**Exercise brief:** Across all the entries below, how many lines mention the string "computer"? Respond with a single number.

**Provided records:**
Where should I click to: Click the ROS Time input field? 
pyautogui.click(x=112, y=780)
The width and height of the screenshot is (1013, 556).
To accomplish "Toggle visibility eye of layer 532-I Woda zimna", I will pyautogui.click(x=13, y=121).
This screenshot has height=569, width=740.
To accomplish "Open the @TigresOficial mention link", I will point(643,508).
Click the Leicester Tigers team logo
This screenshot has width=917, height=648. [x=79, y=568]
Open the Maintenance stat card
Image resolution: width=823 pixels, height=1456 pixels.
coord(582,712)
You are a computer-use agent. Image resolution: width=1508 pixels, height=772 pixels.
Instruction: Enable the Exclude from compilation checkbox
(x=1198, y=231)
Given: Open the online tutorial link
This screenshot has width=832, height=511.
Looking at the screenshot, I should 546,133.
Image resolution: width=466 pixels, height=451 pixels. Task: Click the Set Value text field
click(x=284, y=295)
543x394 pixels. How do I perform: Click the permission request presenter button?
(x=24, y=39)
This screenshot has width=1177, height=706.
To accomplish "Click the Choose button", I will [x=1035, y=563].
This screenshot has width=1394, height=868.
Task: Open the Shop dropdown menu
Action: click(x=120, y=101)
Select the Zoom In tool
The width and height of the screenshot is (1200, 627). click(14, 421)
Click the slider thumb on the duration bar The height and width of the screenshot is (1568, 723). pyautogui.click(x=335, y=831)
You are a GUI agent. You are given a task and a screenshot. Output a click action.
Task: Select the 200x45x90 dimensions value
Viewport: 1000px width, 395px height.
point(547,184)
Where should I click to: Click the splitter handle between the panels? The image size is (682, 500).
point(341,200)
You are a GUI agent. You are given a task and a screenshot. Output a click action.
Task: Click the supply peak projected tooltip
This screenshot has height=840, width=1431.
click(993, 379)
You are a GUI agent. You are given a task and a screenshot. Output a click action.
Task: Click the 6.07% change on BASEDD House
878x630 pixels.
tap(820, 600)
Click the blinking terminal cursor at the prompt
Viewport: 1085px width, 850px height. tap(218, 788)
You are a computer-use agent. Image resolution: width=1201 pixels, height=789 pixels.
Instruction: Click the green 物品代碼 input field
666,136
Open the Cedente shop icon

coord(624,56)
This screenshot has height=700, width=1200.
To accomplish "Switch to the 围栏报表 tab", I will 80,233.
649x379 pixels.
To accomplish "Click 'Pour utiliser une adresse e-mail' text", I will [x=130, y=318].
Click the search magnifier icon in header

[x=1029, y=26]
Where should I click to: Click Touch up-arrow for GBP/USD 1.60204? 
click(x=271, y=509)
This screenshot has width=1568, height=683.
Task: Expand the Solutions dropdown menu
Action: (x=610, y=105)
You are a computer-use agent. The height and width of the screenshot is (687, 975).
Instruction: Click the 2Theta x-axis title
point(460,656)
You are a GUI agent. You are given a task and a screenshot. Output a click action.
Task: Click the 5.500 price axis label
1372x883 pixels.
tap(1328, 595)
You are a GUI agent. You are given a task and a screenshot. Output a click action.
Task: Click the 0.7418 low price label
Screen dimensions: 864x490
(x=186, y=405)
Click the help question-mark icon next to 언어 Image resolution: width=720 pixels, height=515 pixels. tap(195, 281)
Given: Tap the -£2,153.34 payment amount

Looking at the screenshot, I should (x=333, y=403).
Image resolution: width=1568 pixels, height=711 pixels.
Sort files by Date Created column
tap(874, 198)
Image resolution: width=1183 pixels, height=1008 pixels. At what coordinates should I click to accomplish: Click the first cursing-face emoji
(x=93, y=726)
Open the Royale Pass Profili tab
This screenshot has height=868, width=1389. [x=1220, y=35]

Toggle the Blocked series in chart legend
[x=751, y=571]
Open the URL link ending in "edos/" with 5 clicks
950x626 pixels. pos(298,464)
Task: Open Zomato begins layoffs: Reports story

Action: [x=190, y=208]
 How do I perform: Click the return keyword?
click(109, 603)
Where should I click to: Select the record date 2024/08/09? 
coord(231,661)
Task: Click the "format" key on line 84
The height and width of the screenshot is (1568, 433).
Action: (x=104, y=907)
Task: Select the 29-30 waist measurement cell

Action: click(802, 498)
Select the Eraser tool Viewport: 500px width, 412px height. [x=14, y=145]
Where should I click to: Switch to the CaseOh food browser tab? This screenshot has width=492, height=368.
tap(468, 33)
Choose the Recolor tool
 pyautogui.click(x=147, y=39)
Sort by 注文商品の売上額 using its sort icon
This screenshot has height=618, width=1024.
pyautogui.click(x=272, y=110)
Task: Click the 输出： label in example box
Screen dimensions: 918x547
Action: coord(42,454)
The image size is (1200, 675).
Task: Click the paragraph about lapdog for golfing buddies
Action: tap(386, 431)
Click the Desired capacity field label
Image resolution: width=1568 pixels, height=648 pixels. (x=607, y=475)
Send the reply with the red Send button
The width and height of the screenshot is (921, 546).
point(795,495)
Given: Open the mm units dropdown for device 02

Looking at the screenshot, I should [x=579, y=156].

**Solution to the exercise:** 3